Those shift instructions operate *within* the "word size" specified -- not across the full SIMD register.

There are a lot of instructions for moving data across "lanes" of the SIMD registers.  Some of these are limited to working within 128-bit-aligned "lanes", and others allow motion anywhere in the register.  The reason for this difference is that all of the SIMD functional units can move data within 128-bit-aligned lanes, but only the functional unit on "port 5" (or the load/store units) can move data across 128-bit-aligned lanes.

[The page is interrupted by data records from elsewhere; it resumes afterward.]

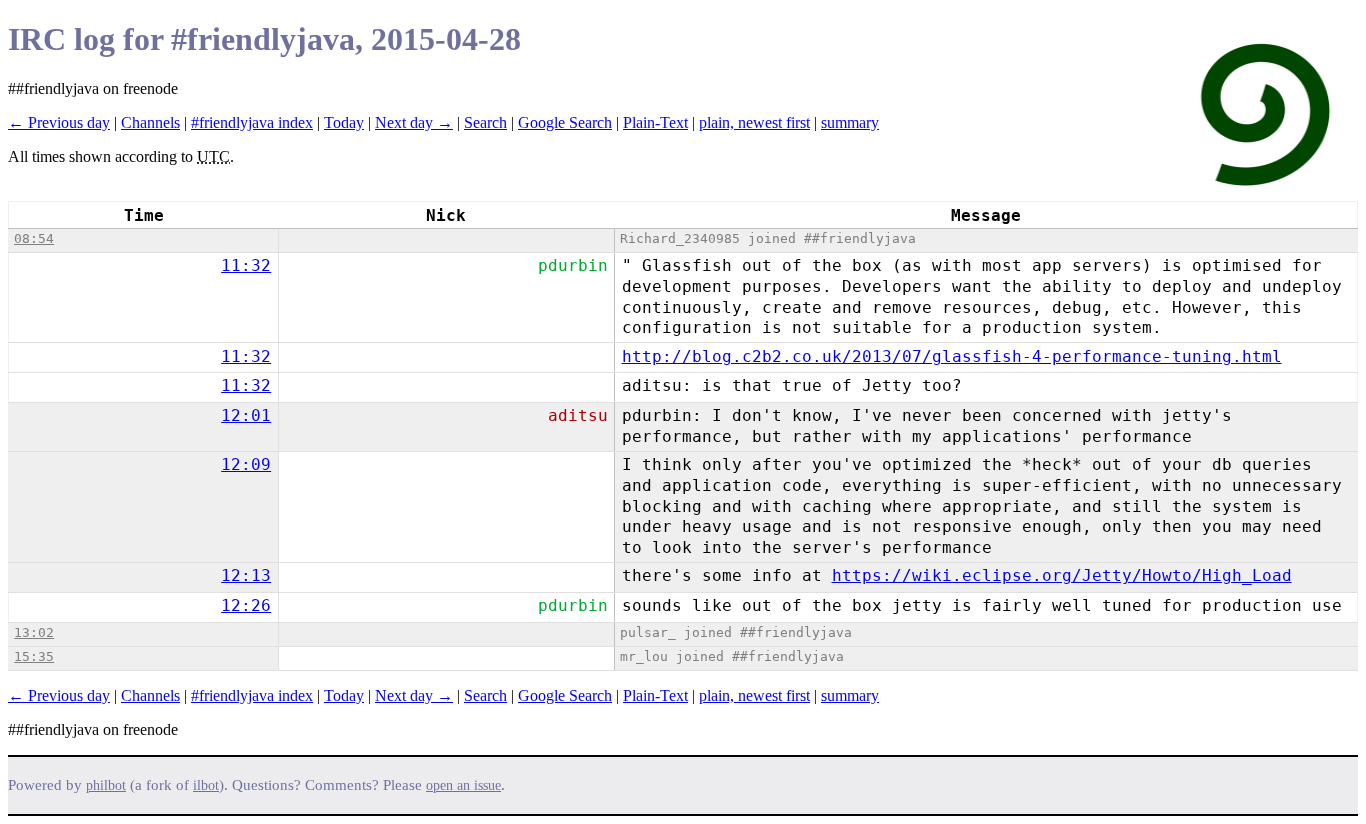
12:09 (246, 464)
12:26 (246, 605)
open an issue (463, 785)
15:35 (34, 656)
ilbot (206, 785)
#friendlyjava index (252, 122)
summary (850, 122)
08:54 (34, 238)
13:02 (34, 632)
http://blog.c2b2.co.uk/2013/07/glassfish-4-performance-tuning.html (952, 356)
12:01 (246, 415)
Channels (150, 122)
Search (485, 122)
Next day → (414, 122)
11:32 (246, 265)
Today (344, 122)
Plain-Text (655, 122)
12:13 (246, 575)
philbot (106, 785)
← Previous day (59, 122)
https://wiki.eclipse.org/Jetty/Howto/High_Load (1062, 575)
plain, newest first (754, 122)
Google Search (565, 122)
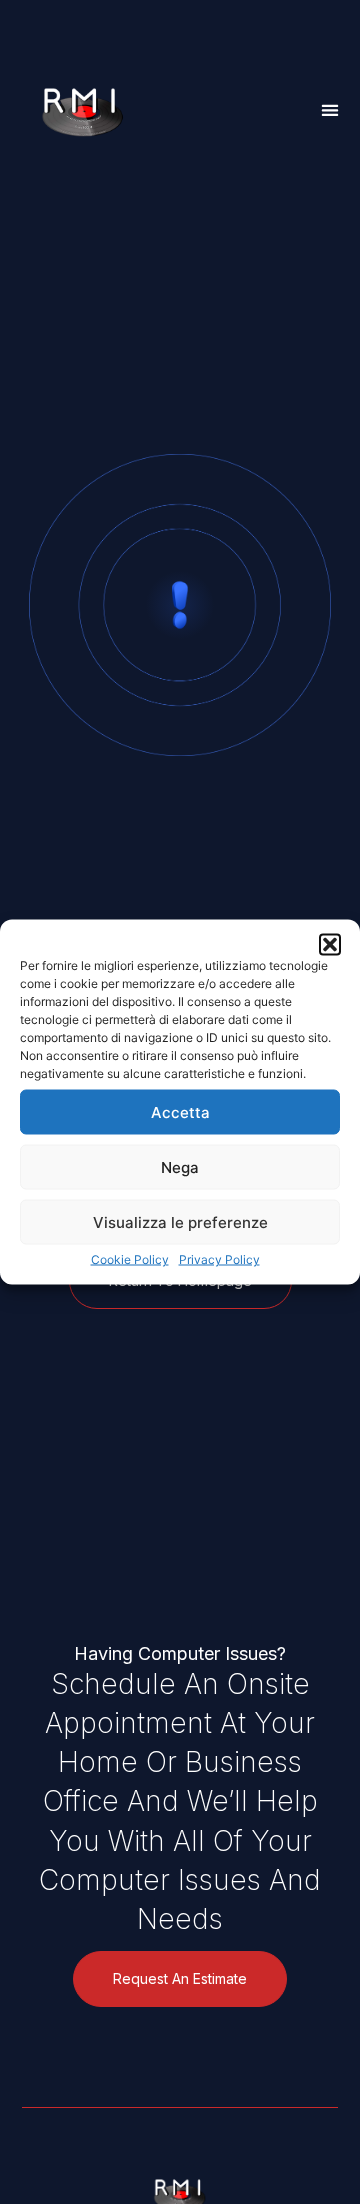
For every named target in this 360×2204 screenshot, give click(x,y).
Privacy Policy (219, 1259)
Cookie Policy (130, 1259)
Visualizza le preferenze (180, 1221)
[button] (330, 945)
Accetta (180, 1111)
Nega (180, 1166)
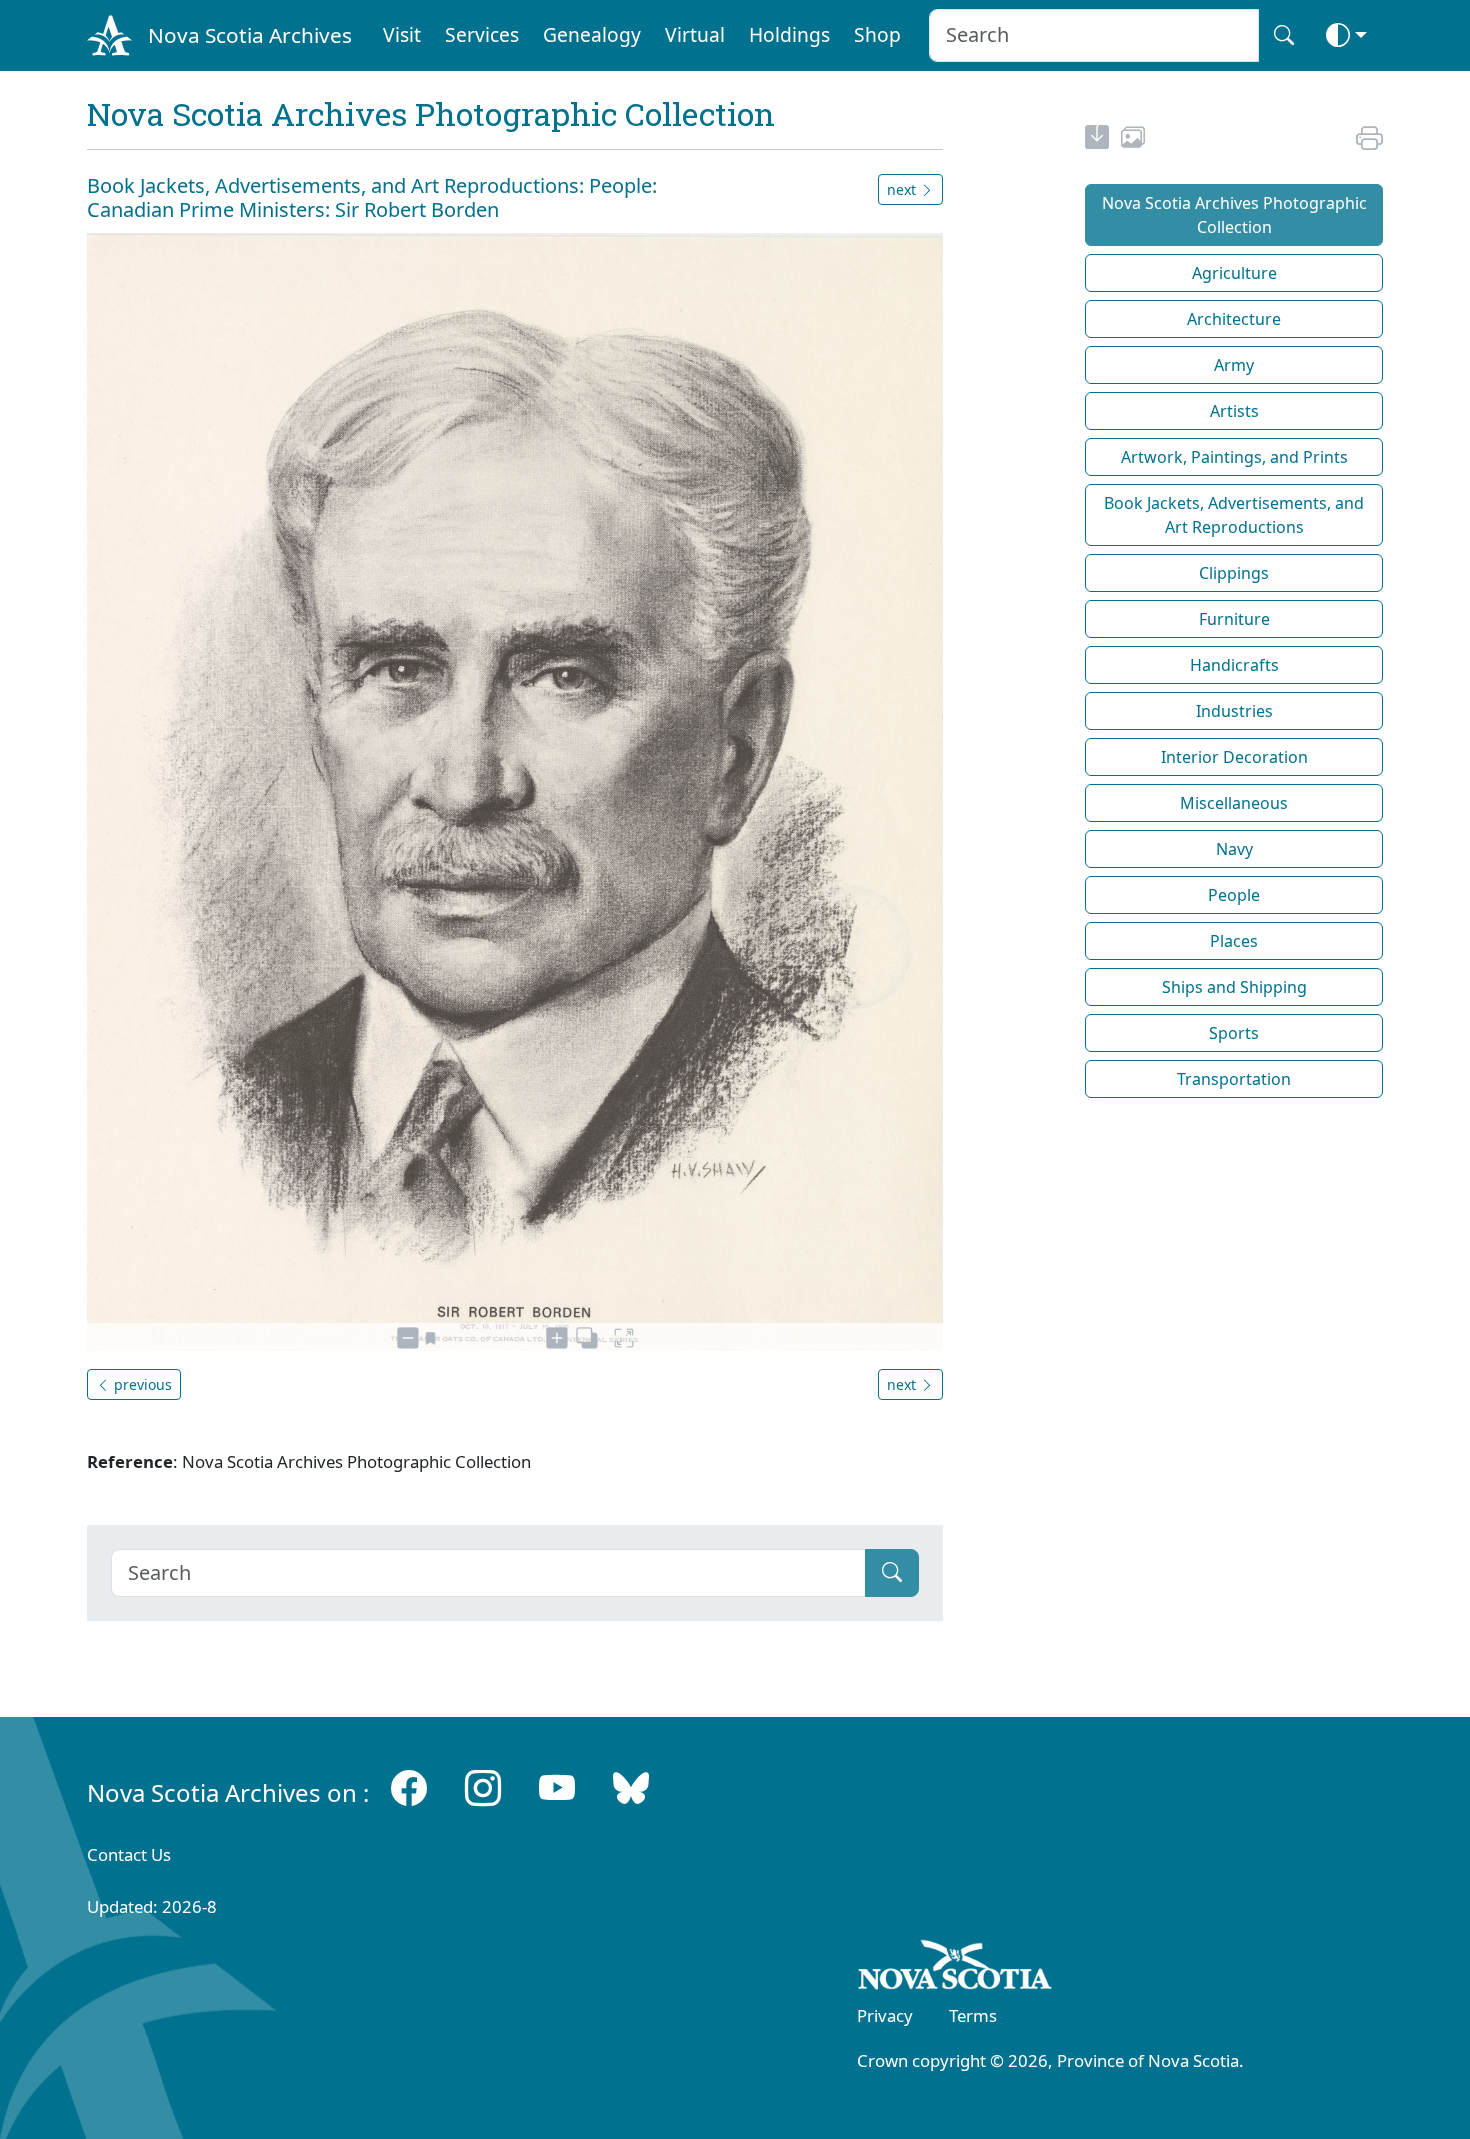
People (1234, 895)
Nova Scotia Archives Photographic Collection (1234, 215)
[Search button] (1284, 35)
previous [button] (141, 1384)
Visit (402, 34)
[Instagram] (483, 1788)
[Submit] (892, 1573)
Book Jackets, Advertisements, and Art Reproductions (1234, 515)
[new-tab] (1097, 140)
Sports (1234, 1033)
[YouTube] (557, 1788)
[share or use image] (1133, 140)
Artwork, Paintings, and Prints (1234, 457)
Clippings (1234, 573)
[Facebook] (409, 1788)
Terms (973, 2015)
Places (1234, 941)
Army (1234, 365)
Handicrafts (1234, 665)
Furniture (1234, 619)
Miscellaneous (1234, 803)
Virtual (695, 34)
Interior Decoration (1234, 757)
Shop (877, 34)
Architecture (1234, 319)
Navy (1234, 849)
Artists (1234, 411)
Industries (1234, 711)
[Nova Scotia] (955, 1968)
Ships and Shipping (1234, 987)
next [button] (903, 189)
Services (482, 34)
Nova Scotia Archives (250, 35)
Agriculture (1234, 273)
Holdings (789, 34)
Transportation (1234, 1079)
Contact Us (129, 1854)
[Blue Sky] (631, 1788)
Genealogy (592, 34)
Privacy (885, 2015)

In your specific case, it looks like the VSHUFPD instruction will do what you want.  Note that the description says that it is limited to selecting which value is chosen within each 128-bit lane.   For more general cross-lane copy operations, there are ridiculous number of "permute" instructions available -- especially with the AVX-512 instruction set.  Some (like AVX2 VPERMPD) use "immediate operands", so the "swizzle" must be known at compile time.  Others (like AVX2 VPERMPS) get the indices from a ymm register, so the "swizzle" can be computed at run-time.  (It is not uncommon for the compiler to use instructions for "quadwords" or "packed singles" on "packed double" data -- these instructions don't look at the bits, so as long as you remember to copy both halves of each packed double element to the right place, everything works fine.)